L’acte d’accusation de Guzman Salazar constitue une première tentative de perturbation de la chaîne d’approvisionnement du cartel, nommant quatre personnes liées à une société chimique basée en Chine et un courtier au Guatemala qui auraient aidé le cartel à obtenir les produits chimiques et leur ont même donné des instructions sur les meilleures recettes de fentanyl.
« Quand ils parlent de laboratoires et que vous essayez de vous concentrer sur les laboratoires, cela n’aura pas d’impact à moins que vous n’obteniez le produit fini ou les précurseurs chimiques », a déclaré Vigil.
Le gouvernement mexicain a trébuché sur les messages mitigés de ses forces de sécurité jouant sur le démantèlement des laboratoires alors même que le président Andres Manuel Lopez Obrador a affirmé que le fentanyl n’était pas produit au Mexique.
Lors d’un témoignage au Congrès jeudi, l’administratrice de la DEA, Anne Milgram, a été pressée de savoir si le Mexique et la Chine en faisaient assez pour coopérer avec les États-Unis.

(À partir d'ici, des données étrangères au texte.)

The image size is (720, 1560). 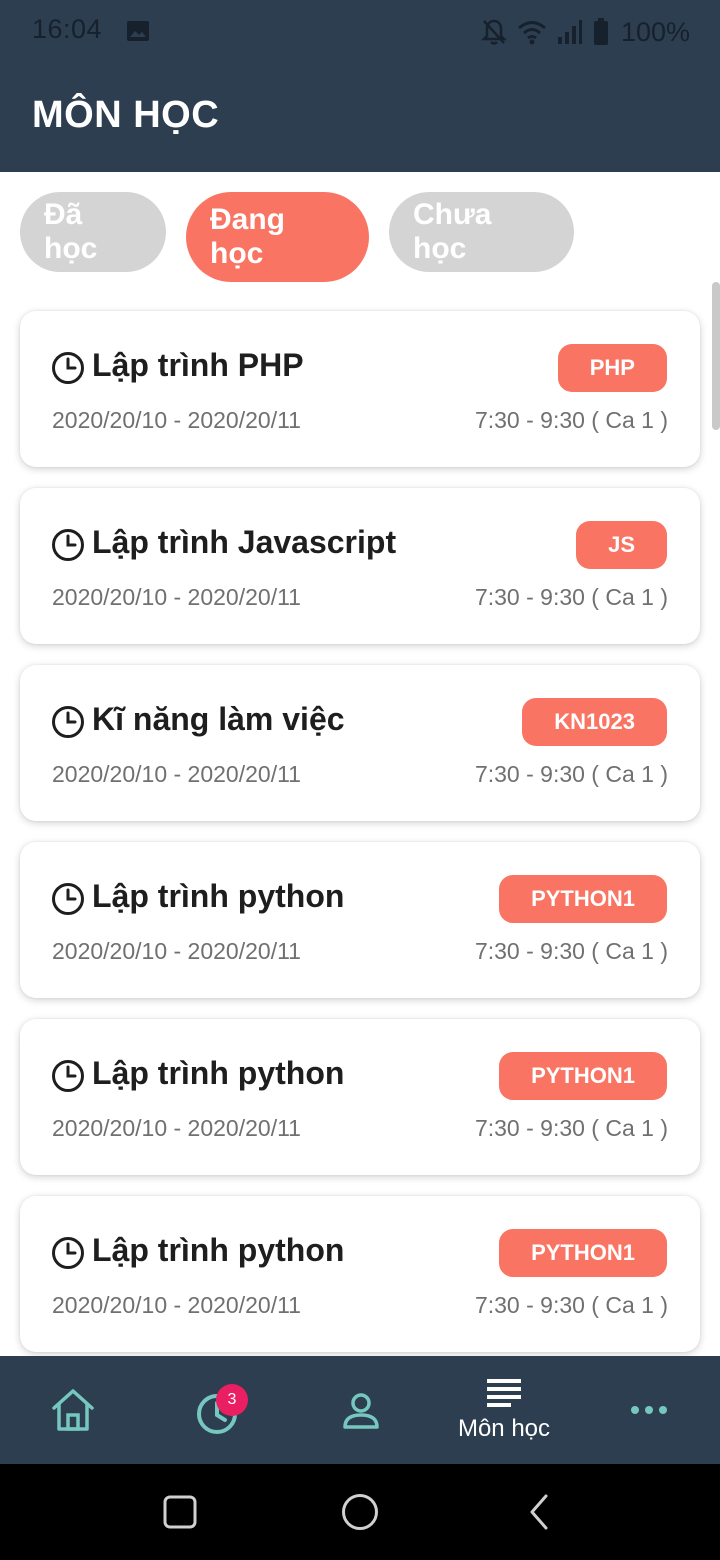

« Nous voulons que les Mexicains travaillent avec nous et nous voulons qu’ils fassent plus », a déclaré Milgram, ajoutant que la DEA n’hésiterait pas à poursuivre des fonctionnaires au Mexique ou ailleurs si elle trouvait des preuves de liens avec les cartels.
Les experts disent que Lopez Obrador est l’un des obstacles au ralentissement de la production de fentanyl des cartels. Après que les procureurs américains ont annoncé l’effort concerté contre le cartel de Sinaloa, Lopez Obrador a réagi avec colère. Le président a accusé le gouvernement américain d' »espionnage » et d' »ingérence », suggérant que l’affaire avait été construite sur des informations recueillies par des agents américains au Mexique.
Le président avait déjà considérablement réduit la coopération du Mexique avec la DEA, ont déclaré des experts.
Hope, l’analyste de la sécurité, a déclaré qu’un problème fondamental est que Lopez Obrador ne semble pas comprendre la menace du fentanyl. Le président s’insurge contre une détérioration des valeurs familiales aux États-Unis et dépeint l’addiction comme un défaut moral.
« Il est piégé dans un univers moral d’il y a 50 ans », a déclaré Hope.